→ **Exercise requirements**
Would you output all the entries below without altering a word?

┌─ Data

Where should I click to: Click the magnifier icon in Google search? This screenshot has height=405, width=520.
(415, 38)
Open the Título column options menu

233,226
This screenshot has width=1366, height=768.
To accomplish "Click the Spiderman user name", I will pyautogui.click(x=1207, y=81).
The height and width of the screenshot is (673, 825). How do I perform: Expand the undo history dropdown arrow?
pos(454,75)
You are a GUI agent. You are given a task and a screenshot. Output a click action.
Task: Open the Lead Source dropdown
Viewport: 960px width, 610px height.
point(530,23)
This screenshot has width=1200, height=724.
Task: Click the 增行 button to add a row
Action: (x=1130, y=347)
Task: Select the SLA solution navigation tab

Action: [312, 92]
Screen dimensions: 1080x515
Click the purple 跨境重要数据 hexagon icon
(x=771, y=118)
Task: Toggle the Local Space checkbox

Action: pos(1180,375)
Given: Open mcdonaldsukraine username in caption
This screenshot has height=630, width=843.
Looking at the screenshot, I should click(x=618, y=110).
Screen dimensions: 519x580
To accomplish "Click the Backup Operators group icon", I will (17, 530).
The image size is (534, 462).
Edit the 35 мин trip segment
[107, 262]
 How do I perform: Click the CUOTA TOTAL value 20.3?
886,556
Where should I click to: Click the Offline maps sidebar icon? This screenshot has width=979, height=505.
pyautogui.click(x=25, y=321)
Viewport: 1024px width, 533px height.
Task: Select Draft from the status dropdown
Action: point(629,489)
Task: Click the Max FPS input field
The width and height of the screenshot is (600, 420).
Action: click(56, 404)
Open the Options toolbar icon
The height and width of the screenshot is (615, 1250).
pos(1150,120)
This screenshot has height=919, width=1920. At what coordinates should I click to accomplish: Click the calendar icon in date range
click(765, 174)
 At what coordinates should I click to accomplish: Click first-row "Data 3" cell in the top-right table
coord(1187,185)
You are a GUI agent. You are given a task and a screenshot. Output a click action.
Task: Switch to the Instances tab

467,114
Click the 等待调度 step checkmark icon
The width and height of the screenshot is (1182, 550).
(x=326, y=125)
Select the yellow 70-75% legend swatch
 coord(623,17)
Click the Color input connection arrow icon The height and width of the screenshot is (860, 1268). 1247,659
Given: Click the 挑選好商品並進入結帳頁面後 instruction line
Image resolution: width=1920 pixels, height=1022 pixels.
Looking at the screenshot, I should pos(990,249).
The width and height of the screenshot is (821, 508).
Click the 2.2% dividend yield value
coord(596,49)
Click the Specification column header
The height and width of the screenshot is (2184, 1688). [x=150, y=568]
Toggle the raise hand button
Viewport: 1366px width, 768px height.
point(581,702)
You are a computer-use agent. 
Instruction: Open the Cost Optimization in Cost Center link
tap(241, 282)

└─

→ **Exercise output**
Where should I click to: Click the magnifier icon in Google search? This screenshot has height=405, width=520.
(415, 38)
Open the Título column options menu

233,226
This screenshot has width=1366, height=768.
To accomplish "Click the Spiderman user name", I will pyautogui.click(x=1207, y=81).
The height and width of the screenshot is (673, 825). How do I perform: Expand the undo history dropdown arrow?
pos(454,75)
You are a GUI agent. You are given a task and a screenshot. Output a click action.
Task: Open the Lead Source dropdown
Viewport: 960px width, 610px height.
point(530,23)
This screenshot has width=1200, height=724.
Task: Click the 增行 button to add a row
Action: (x=1130, y=347)
Task: Select the SLA solution navigation tab

Action: [312, 92]
Screen dimensions: 1080x515
Click the purple 跨境重要数据 hexagon icon
(x=771, y=118)
Task: Toggle the Local Space checkbox

Action: pos(1180,375)
Given: Open mcdonaldsukraine username in caption
This screenshot has height=630, width=843.
Looking at the screenshot, I should click(x=618, y=110).
Screen dimensions: 519x580
To accomplish "Click the Backup Operators group icon", I will (17, 530).
The image size is (534, 462).
Edit the 35 мин trip segment
[107, 262]
 How do I perform: Click the CUOTA TOTAL value 20.3?
886,556
Where should I click to: Click the Offline maps sidebar icon? This screenshot has width=979, height=505.
pyautogui.click(x=25, y=321)
Viewport: 1024px width, 533px height.
Task: Select Draft from the status dropdown
Action: point(629,489)
Task: Click the Max FPS input field
The width and height of the screenshot is (600, 420).
Action: click(56, 404)
Open the Options toolbar icon
The height and width of the screenshot is (615, 1250).
pos(1150,120)
This screenshot has height=919, width=1920. At what coordinates should I click to accomplish: Click the calendar icon in date range
click(765, 174)
 At what coordinates should I click to accomplish: Click first-row "Data 3" cell in the top-right table
coord(1187,185)
You are a GUI agent. You are given a task and a screenshot. Output a click action.
Task: Switch to the Instances tab

467,114
Click the 等待调度 step checkmark icon
The width and height of the screenshot is (1182, 550).
(x=326, y=125)
Select the yellow 70-75% legend swatch
 coord(623,17)
Click the Color input connection arrow icon The height and width of the screenshot is (860, 1268). 1247,659
Given: Click the 挑選好商品並進入結帳頁面後 instruction line
Image resolution: width=1920 pixels, height=1022 pixels.
Looking at the screenshot, I should pos(990,249).
The width and height of the screenshot is (821, 508).
Click the 2.2% dividend yield value
coord(596,49)
Click the Specification column header
The height and width of the screenshot is (2184, 1688). [x=150, y=568]
Toggle the raise hand button
Viewport: 1366px width, 768px height.
point(581,702)
You are a computer-use agent. 
Instruction: Open the Cost Optimization in Cost Center link
tap(241, 282)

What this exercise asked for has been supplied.